25 May 2024, 11:29

First French tourists evacuated from New Caledonia

NOUMEA, May 25, 2024 (BSS/AFP) - The first evacuation flights for French tourists stranded in New Caledonia due to riots in the Pacific territory took off Saturday, the high commission in the archipelago said.

The international airport in the capital Noumea has remained closed for more than a week and all commercial flights have been cancelled due to the unrest.

"Measures to send foreigners and French tourists home continue," the high commission, which represents the French state, said in a statement.

The tourists departed Saturday from Magenta airfield in Noumea aboard military aircraft headed for Australia and New Zealand, according to an AFP journalist.

They will then have to take commercial flights to mainland France.

"I came on vacation to visit my best friend (...) The conflict broke out and I got stuck," in Noumea, Audrey, who did not give her last name, told AFP.

Australia and New Zealand had already begun repatriating their nationals on Tuesday.

The situation has been gradually easing for the many people trapped in the territory which has been shaken since May 13 by riots over planned voting reforms.

Seven people have been killed in the violence, the latest a man shot dead on Friday by a policeman who was attacked by protesters.

President Emmanuel Macron flew to the archipelago on Thursday in an urgent bid to defuse the political crisis.

He pledged during his lightning trip that the planned voting reforms "will not be forced through".

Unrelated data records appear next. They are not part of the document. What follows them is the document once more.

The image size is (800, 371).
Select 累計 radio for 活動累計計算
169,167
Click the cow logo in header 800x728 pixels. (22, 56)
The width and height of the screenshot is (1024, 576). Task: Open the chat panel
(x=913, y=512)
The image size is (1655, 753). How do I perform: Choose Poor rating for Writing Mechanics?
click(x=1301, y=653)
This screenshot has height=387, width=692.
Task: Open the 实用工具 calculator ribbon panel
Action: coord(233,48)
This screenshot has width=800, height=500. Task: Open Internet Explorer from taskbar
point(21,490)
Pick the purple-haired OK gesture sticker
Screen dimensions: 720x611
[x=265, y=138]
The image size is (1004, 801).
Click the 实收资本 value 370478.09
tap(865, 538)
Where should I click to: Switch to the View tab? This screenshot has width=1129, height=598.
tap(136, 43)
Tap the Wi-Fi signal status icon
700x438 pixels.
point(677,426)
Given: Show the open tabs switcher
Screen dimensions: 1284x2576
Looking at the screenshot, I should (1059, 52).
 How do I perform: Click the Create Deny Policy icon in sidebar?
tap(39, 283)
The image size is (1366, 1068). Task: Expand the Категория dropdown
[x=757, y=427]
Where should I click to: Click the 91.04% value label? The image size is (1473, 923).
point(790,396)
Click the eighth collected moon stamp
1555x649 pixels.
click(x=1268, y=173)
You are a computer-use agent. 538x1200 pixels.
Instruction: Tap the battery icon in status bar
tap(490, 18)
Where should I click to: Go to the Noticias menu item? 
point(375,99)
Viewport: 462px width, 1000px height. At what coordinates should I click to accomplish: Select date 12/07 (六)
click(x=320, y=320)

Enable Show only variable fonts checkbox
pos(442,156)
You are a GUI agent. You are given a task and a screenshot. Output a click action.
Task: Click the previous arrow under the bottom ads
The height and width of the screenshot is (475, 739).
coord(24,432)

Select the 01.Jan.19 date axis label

Indigenous Kanaks had objected that the planned reform would dilute their influence by extending voting rights to newcomers to the Pacific archipelago, located about 17,000 kilometres (10,600 miles) from mainland France.

"Violence should never be allowed to take root," Macron said during a televised interview with local journalists at the end of his visit Friday.

"What I want is a message of order and return to calm as this is not the Wild West," he said.

"A path must be opened for the calming of tensions and this will allow us to build what happens next."

The pro-independence FLNKS party on Saturday reiterated its demand for the withdrawal of the voting reforms after meeting with Macron.

"The FLNKS asked the President of the French Republic that a strong announcement be made from him indicating the withdrawal of the draft constitutional law," it said in a statement, saying it was a "prerequisite to ending the crisis".

In Paris, French Prime Minister Gabriel Attal said "the situation in New Caledonia today remains extremely fragile".

France has enforced a state of emergency, flying in hundreds of police and military reinforcements to restore order.

New Caledonia has been ruled from Paris since the 1800s, but many Indigenous Kanaks still resent France's power over their islands and want fuller autonomy or independence.